A local restaurant owner agrees. "We are the same here, we're born in the same place, we go to the same schools. The army is OK for me. If you live here, you must be like everyone else. I think Arab leaders should demand that Arabs do military service in Israel, because it will embarrass the Israeli government, as they don't consider us equal citizens. Even those who do go into the army don't end up in the air force or intelligence. We want this army to be with us, not against us. But the Arab leadership is very divided."

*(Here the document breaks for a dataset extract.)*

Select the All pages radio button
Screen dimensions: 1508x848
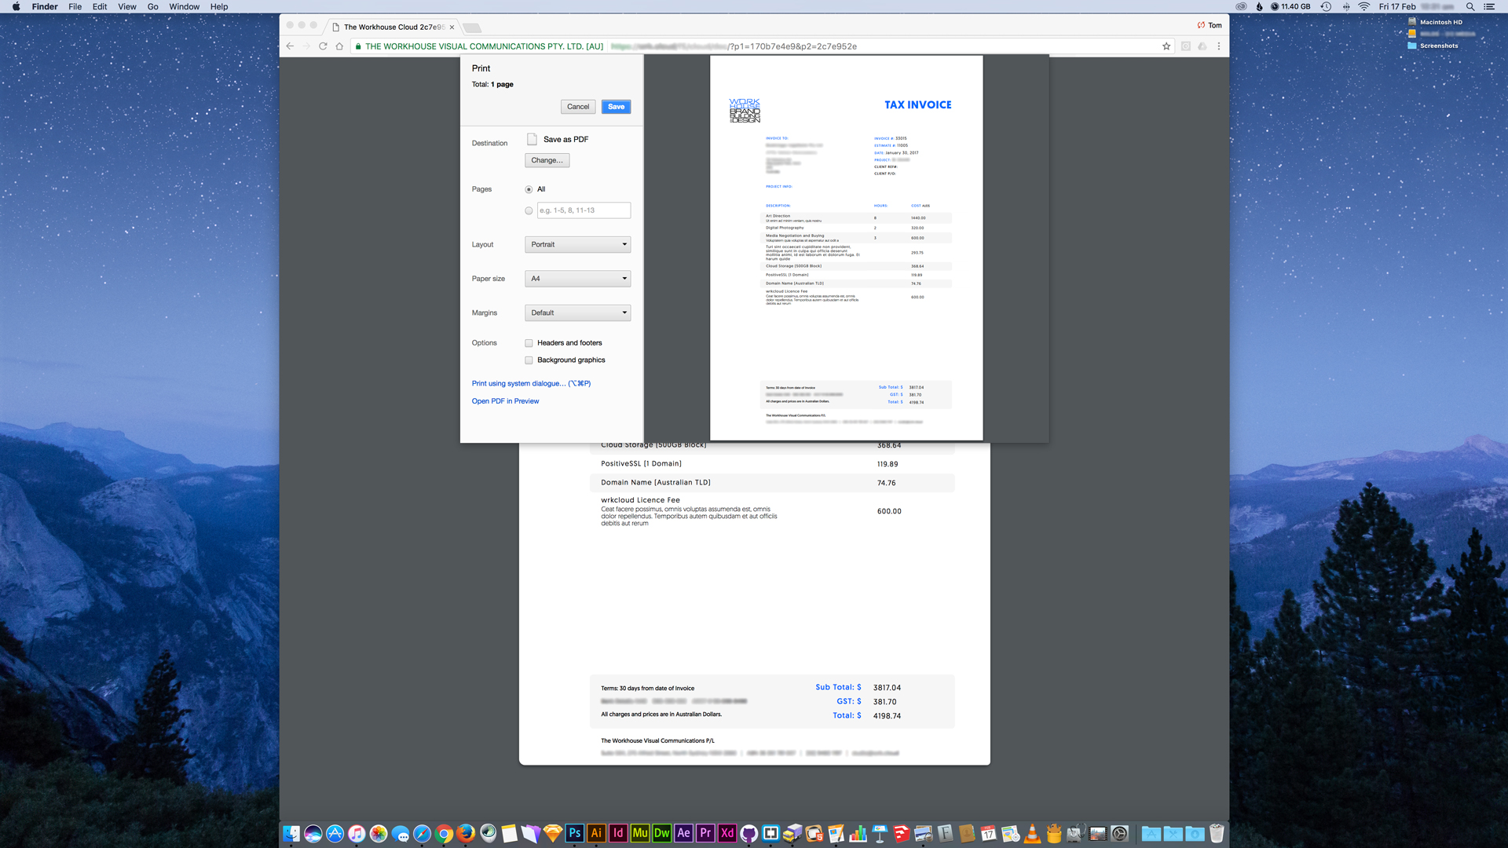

Others take a more radical approach. In June, a demonstration against the IDF draft took place in the Galilee village of Sakhnin. Protestors publicly tore up IDF draft invitations after Israel, for the first time in its history, sent voluntary draft notices to thousands of young Arab Christians. Those taking part in the rally called upon local Arab leaders to ostracise anybody who enlists in the IDF.
The one political factor unifying the Christians of all stripes in Israel, however, is the demand to return to the villages they were forced to leave in 1948 after Israel's war of independence.
In the village of Biram, skeletal stone structures of what used to be houses may be overgrown by vegetation, but in every doorway a framed photograph of the pre-1948 owner still hangs. All the local Christian schoolchildren, the locals tell me, know exactly where their families used to live.
The 1,050 Christian inhabitants of Kafr Bir'im and the neighbouring village of Iqrit were asked to leave their homes by the Israeli army in November 1948 while it was clearing the area of enemy forces. Both the army and the residents confirm that the villagers did not resist and left peacefully, having been given an explicit promise that they would be allowed to return once security was established. This was backed up by the High Court, which ruled in 1951 that the villagers should be allowed to return to their houses. But immediately afterwards the area was sealed off as a military security zone, and in 1953 the homes were demolished. Only the church was left standing.
Scores of Israeli politicians, including former prime minister Golda Meir, supported the right of return to the villages, to no avail: it was deemed to set a precedent for others who had fled their homes in 1948.
Since August 2013, about 200 activists have been taking turns camping out in tents set up in the remaining structures in protest, while the court case over the legality of Israel's action continues. During an unprecedented visit to Israel in May by Cardinal Bechara Rai, head of the Maronite Church in Lebanon, the Kafr Bir'im and Iqrit community delivered a letter written in Arabic, English and, yes, Aramaic. In it, they asked the Cardinal to mediate between them and the Israeli government. "In the letter, we told him that we have good lives here, we live better than any other Christian community in the Middle East," Amir Halloul tells me. "But we want our villages back."